RECORDED DATA ▸
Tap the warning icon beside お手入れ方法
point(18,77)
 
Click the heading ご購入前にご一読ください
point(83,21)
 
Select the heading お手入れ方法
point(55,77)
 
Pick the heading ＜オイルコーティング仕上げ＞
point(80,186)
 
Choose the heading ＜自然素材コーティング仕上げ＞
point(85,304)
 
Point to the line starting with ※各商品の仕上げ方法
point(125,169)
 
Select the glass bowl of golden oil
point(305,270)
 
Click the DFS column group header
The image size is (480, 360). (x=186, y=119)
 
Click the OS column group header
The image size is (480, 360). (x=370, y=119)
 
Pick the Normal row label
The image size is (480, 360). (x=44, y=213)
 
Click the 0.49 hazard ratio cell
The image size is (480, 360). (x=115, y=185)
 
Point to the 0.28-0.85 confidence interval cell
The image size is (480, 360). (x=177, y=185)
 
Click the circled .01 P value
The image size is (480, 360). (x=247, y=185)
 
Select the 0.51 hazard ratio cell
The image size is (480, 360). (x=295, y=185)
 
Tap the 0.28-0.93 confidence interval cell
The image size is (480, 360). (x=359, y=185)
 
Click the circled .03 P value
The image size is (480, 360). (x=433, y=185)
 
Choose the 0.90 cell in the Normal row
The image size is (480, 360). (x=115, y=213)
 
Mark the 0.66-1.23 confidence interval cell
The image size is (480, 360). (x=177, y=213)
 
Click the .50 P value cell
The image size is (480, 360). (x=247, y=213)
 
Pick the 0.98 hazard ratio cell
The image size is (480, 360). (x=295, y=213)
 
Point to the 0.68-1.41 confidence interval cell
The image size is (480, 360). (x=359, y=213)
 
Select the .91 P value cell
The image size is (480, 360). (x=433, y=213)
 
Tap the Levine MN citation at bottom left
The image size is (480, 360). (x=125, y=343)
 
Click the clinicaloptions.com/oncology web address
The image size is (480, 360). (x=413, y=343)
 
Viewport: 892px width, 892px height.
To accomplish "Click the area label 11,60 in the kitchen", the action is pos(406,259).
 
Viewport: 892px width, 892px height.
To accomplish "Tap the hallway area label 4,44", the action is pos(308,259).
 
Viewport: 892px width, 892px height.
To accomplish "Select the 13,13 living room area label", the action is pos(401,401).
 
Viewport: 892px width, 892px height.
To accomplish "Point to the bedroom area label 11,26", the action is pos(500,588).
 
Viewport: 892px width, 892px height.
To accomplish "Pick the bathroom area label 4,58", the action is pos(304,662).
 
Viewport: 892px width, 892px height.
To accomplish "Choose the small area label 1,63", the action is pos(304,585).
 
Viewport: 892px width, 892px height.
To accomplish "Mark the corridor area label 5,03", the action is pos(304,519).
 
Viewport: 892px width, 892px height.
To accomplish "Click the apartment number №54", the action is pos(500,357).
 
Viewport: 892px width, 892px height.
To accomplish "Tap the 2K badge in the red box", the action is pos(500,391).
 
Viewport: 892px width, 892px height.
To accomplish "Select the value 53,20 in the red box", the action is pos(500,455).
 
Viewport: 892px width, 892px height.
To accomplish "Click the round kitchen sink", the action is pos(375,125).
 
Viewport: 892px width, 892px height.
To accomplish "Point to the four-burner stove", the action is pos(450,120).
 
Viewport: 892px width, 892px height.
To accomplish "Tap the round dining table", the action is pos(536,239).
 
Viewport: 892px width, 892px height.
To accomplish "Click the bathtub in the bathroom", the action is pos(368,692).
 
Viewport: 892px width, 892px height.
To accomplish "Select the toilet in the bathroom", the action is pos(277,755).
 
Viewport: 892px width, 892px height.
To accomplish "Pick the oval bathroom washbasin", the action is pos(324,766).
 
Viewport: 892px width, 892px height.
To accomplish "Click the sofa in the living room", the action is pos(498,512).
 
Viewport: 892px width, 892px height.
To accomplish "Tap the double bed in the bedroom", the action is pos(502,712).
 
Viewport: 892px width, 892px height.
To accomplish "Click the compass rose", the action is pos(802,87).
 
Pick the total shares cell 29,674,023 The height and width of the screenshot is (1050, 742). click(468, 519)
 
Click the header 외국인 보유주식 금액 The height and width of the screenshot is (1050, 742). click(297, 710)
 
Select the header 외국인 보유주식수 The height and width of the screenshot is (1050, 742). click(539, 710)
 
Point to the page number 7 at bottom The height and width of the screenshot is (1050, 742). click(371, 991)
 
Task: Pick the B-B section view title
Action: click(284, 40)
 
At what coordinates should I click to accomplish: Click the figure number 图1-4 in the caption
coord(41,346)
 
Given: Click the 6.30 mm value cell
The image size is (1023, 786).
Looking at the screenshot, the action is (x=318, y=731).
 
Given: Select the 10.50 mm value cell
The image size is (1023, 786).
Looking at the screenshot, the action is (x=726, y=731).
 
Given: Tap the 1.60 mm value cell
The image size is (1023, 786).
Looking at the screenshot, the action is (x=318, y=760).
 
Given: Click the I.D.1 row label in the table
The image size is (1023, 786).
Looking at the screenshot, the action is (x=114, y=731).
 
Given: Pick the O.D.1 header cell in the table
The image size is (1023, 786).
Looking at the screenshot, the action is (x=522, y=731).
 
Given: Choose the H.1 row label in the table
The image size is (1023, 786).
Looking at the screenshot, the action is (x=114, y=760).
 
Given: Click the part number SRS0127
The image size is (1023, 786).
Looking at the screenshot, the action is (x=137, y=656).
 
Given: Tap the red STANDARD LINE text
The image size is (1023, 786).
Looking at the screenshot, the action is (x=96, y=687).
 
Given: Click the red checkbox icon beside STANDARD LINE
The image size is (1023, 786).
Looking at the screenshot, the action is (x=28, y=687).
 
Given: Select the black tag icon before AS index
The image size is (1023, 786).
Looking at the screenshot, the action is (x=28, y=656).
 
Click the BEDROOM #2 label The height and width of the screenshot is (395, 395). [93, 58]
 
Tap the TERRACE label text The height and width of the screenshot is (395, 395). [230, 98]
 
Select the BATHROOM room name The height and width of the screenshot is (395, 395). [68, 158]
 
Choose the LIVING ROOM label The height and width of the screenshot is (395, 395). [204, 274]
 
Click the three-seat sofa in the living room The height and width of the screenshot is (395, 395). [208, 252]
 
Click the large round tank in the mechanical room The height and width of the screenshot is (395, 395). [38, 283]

WORK INSTRUCTIONS ▸
Copy out every line of the material above word for word.

RESPONSE FOR THIS EXERCISE ▸
Tap the warning icon beside お手入れ方法
point(18,77)
 
Click the heading ご購入前にご一読ください
point(83,21)
 
Select the heading お手入れ方法
point(55,77)
 
Pick the heading ＜オイルコーティング仕上げ＞
point(80,186)
 
Choose the heading ＜自然素材コーティング仕上げ＞
point(85,304)
 
Point to the line starting with ※各商品の仕上げ方法
point(125,169)
 
Select the glass bowl of golden oil
point(305,270)
 
Click the DFS column group header
The image size is (480, 360). (x=186, y=119)
 
Click the OS column group header
The image size is (480, 360). (x=370, y=119)
 
Pick the Normal row label
The image size is (480, 360). (x=44, y=213)
 
Click the 0.49 hazard ratio cell
The image size is (480, 360). (x=115, y=185)
 
Point to the 0.28-0.85 confidence interval cell
The image size is (480, 360). (x=177, y=185)
 
Click the circled .01 P value
The image size is (480, 360). (x=247, y=185)
 
Select the 0.51 hazard ratio cell
The image size is (480, 360). (x=295, y=185)
 
Tap the 0.28-0.93 confidence interval cell
The image size is (480, 360). (x=359, y=185)
 
Click the circled .03 P value
The image size is (480, 360). (x=433, y=185)
 
Choose the 0.90 cell in the Normal row
The image size is (480, 360). (x=115, y=213)
 
Mark the 0.66-1.23 confidence interval cell
The image size is (480, 360). (x=177, y=213)
 
Click the .50 P value cell
The image size is (480, 360). (x=247, y=213)
 
Pick the 0.98 hazard ratio cell
The image size is (480, 360). (x=295, y=213)
 
Point to the 0.68-1.41 confidence interval cell
The image size is (480, 360). (x=359, y=213)
 
Select the .91 P value cell
The image size is (480, 360). (x=433, y=213)
 
Tap the Levine MN citation at bottom left
The image size is (480, 360). (x=125, y=343)
 
Click the clinicaloptions.com/oncology web address
The image size is (480, 360). (x=413, y=343)
 
Viewport: 892px width, 892px height.
To accomplish "Click the area label 11,60 in the kitchen", the action is pos(406,259).
 
Viewport: 892px width, 892px height.
To accomplish "Tap the hallway area label 4,44", the action is pos(308,259).
 
Viewport: 892px width, 892px height.
To accomplish "Select the 13,13 living room area label", the action is pos(401,401).
 
Viewport: 892px width, 892px height.
To accomplish "Point to the bedroom area label 11,26", the action is pos(500,588).
 
Viewport: 892px width, 892px height.
To accomplish "Pick the bathroom area label 4,58", the action is pos(304,662).
 
Viewport: 892px width, 892px height.
To accomplish "Choose the small area label 1,63", the action is pos(304,585).
 
Viewport: 892px width, 892px height.
To accomplish "Mark the corridor area label 5,03", the action is pos(304,519).
 
Viewport: 892px width, 892px height.
To accomplish "Click the apartment number №54", the action is pos(500,357).
 
Viewport: 892px width, 892px height.
To accomplish "Tap the 2K badge in the red box", the action is pos(500,391).
 
Viewport: 892px width, 892px height.
To accomplish "Select the value 53,20 in the red box", the action is pos(500,455).
 
Viewport: 892px width, 892px height.
To accomplish "Click the round kitchen sink", the action is pos(375,125).
 
Viewport: 892px width, 892px height.
To accomplish "Point to the four-burner stove", the action is pos(450,120).
 
Viewport: 892px width, 892px height.
To accomplish "Tap the round dining table", the action is pos(536,239).
 
Viewport: 892px width, 892px height.
To accomplish "Click the bathtub in the bathroom", the action is pos(368,692).
 
Viewport: 892px width, 892px height.
To accomplish "Select the toilet in the bathroom", the action is pos(277,755).
 
Viewport: 892px width, 892px height.
To accomplish "Pick the oval bathroom washbasin", the action is pos(324,766).
 
Viewport: 892px width, 892px height.
To accomplish "Click the sofa in the living room", the action is pos(498,512).
 
Viewport: 892px width, 892px height.
To accomplish "Tap the double bed in the bedroom", the action is pos(502,712).
 
Viewport: 892px width, 892px height.
To accomplish "Click the compass rose", the action is pos(802,87).
 
Pick the total shares cell 29,674,023 The height and width of the screenshot is (1050, 742). click(468, 519)
 
Click the header 외국인 보유주식 금액 The height and width of the screenshot is (1050, 742). click(297, 710)
 
Select the header 외국인 보유주식수 The height and width of the screenshot is (1050, 742). click(539, 710)
 
Point to the page number 7 at bottom The height and width of the screenshot is (1050, 742). click(371, 991)
 
Task: Pick the B-B section view title
Action: click(284, 40)
 
At what coordinates should I click to accomplish: Click the figure number 图1-4 in the caption
coord(41,346)
 
Given: Click the 6.30 mm value cell
The image size is (1023, 786).
Looking at the screenshot, the action is (x=318, y=731).
 
Given: Select the 10.50 mm value cell
The image size is (1023, 786).
Looking at the screenshot, the action is (x=726, y=731).
 
Given: Tap the 1.60 mm value cell
The image size is (1023, 786).
Looking at the screenshot, the action is (x=318, y=760).
 
Given: Click the I.D.1 row label in the table
The image size is (1023, 786).
Looking at the screenshot, the action is (x=114, y=731).
 
Given: Pick the O.D.1 header cell in the table
The image size is (1023, 786).
Looking at the screenshot, the action is (x=522, y=731).
 
Given: Choose the H.1 row label in the table
The image size is (1023, 786).
Looking at the screenshot, the action is (x=114, y=760).
 
Given: Click the part number SRS0127
The image size is (1023, 786).
Looking at the screenshot, the action is (x=137, y=656).
 
Given: Tap the red STANDARD LINE text
The image size is (1023, 786).
Looking at the screenshot, the action is (x=96, y=687).
 
Given: Click the red checkbox icon beside STANDARD LINE
The image size is (1023, 786).
Looking at the screenshot, the action is (x=28, y=687).
 
Given: Select the black tag icon before AS index
The image size is (1023, 786).
Looking at the screenshot, the action is (x=28, y=656).
 
Click the BEDROOM #2 label The height and width of the screenshot is (395, 395). [93, 58]
 
Tap the TERRACE label text The height and width of the screenshot is (395, 395). [230, 98]
 
Select the BATHROOM room name The height and width of the screenshot is (395, 395). [68, 158]
 
Choose the LIVING ROOM label The height and width of the screenshot is (395, 395). [204, 274]
 
Click the three-seat sofa in the living room The height and width of the screenshot is (395, 395). [208, 252]
 
Click the large round tank in the mechanical room The height and width of the screenshot is (395, 395). [38, 283]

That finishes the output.